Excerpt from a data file
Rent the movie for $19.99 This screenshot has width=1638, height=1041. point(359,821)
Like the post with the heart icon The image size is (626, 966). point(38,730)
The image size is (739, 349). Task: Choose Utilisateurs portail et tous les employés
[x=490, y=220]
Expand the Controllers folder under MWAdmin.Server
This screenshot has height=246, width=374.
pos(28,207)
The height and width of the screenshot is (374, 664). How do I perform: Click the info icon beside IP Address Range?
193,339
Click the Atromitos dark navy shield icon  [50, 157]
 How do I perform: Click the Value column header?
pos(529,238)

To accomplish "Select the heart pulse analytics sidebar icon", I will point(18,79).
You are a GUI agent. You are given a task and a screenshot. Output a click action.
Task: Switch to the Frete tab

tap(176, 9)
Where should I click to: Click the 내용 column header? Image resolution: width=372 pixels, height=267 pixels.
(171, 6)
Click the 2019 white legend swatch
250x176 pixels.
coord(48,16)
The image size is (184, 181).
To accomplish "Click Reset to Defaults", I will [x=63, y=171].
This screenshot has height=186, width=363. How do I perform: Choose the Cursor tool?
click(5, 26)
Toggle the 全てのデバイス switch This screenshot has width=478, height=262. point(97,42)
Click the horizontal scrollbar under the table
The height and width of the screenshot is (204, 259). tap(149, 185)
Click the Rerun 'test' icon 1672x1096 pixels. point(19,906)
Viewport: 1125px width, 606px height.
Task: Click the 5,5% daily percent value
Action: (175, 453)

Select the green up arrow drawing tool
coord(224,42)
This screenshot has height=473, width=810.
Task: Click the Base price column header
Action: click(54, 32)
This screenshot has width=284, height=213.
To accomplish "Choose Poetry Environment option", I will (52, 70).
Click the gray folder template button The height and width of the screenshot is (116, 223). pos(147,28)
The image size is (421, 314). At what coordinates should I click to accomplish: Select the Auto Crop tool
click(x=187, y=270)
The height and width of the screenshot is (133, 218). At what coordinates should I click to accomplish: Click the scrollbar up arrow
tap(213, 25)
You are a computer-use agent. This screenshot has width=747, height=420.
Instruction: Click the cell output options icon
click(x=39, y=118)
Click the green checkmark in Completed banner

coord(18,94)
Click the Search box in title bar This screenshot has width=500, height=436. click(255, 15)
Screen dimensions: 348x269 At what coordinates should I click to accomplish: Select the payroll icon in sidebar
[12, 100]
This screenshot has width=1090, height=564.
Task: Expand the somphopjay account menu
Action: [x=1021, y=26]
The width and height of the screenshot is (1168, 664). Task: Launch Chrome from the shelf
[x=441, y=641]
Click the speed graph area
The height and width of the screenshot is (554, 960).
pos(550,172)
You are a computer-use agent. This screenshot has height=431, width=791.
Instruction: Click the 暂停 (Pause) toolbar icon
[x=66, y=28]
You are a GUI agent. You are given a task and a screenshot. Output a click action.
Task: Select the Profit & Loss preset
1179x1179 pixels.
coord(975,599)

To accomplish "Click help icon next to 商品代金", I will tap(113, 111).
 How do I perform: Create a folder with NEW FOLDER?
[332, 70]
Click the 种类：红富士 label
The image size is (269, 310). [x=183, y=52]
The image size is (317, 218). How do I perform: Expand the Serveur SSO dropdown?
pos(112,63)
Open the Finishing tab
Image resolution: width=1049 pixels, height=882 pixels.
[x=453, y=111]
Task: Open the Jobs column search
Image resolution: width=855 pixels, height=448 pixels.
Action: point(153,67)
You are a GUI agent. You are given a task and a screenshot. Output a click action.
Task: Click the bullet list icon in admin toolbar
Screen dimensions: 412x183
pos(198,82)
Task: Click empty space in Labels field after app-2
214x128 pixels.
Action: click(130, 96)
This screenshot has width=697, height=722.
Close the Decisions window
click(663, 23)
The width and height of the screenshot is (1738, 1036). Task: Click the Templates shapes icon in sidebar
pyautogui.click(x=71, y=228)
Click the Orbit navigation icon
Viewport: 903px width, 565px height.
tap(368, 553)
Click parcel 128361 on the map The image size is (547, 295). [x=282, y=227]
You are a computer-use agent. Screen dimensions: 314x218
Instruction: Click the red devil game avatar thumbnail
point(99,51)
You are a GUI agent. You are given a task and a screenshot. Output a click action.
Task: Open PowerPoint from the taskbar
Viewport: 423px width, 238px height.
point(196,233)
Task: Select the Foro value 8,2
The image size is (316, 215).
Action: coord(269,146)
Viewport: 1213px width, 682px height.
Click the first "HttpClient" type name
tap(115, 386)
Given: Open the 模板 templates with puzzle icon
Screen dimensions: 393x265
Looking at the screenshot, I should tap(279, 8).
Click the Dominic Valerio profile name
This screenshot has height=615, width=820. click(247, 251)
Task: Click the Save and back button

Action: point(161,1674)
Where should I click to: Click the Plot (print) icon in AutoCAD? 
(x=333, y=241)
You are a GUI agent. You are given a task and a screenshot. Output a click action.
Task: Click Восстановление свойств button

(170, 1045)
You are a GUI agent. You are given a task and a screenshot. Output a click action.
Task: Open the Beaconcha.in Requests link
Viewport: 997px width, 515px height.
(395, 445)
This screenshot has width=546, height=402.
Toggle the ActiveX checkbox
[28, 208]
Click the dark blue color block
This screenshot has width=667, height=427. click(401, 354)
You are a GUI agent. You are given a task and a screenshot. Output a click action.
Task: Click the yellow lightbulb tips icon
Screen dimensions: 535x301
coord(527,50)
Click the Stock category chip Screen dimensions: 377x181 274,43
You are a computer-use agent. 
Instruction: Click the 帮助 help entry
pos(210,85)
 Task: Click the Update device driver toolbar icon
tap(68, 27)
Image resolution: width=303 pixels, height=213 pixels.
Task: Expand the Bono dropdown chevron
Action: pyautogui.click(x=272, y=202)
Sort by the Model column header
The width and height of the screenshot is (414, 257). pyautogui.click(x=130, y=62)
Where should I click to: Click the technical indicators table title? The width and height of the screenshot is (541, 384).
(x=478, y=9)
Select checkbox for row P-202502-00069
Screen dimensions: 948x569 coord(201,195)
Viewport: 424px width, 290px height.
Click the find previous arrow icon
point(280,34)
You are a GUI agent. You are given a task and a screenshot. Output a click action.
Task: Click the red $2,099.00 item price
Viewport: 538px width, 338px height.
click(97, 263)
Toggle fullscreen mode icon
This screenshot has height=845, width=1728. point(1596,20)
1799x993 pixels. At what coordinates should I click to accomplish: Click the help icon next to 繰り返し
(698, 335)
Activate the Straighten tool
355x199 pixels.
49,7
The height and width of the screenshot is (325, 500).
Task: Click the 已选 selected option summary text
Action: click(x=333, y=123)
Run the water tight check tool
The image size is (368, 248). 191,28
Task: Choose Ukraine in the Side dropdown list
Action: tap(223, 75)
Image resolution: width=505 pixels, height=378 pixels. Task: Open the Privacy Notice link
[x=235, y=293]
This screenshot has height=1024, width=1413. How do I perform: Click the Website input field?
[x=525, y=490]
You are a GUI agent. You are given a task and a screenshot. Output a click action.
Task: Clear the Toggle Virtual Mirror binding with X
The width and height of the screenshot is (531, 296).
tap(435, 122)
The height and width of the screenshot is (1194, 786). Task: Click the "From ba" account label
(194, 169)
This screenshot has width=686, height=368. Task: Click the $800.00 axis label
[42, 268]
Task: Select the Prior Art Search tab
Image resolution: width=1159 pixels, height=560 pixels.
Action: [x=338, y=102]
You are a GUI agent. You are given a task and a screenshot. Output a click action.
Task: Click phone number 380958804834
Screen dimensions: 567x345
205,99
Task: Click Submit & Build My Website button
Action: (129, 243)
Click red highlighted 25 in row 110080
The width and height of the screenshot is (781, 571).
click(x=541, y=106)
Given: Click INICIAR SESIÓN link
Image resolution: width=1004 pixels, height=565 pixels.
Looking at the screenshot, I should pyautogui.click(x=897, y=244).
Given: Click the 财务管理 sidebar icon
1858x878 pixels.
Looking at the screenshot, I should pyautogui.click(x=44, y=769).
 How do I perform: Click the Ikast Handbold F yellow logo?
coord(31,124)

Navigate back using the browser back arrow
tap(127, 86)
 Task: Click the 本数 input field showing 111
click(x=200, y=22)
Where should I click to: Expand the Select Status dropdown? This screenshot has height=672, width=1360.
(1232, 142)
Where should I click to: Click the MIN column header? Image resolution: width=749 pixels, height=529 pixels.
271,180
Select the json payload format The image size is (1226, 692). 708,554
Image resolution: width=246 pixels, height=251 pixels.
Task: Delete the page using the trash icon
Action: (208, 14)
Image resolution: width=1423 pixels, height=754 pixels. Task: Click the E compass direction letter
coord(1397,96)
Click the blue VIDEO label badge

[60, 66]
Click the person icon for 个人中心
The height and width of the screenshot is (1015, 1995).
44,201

[WORK TO COMPLETE]
Copy out, word for word, the lines of the data from the first line through the line holding "pos(28,207)", including both ends.

[TASK ANSWER]
Rent the movie for $19.99 This screenshot has width=1638, height=1041. point(359,821)
Like the post with the heart icon The image size is (626, 966). point(38,730)
The image size is (739, 349). Task: Choose Utilisateurs portail et tous les employés
[x=490, y=220]
Expand the Controllers folder under MWAdmin.Server
This screenshot has height=246, width=374.
pos(28,207)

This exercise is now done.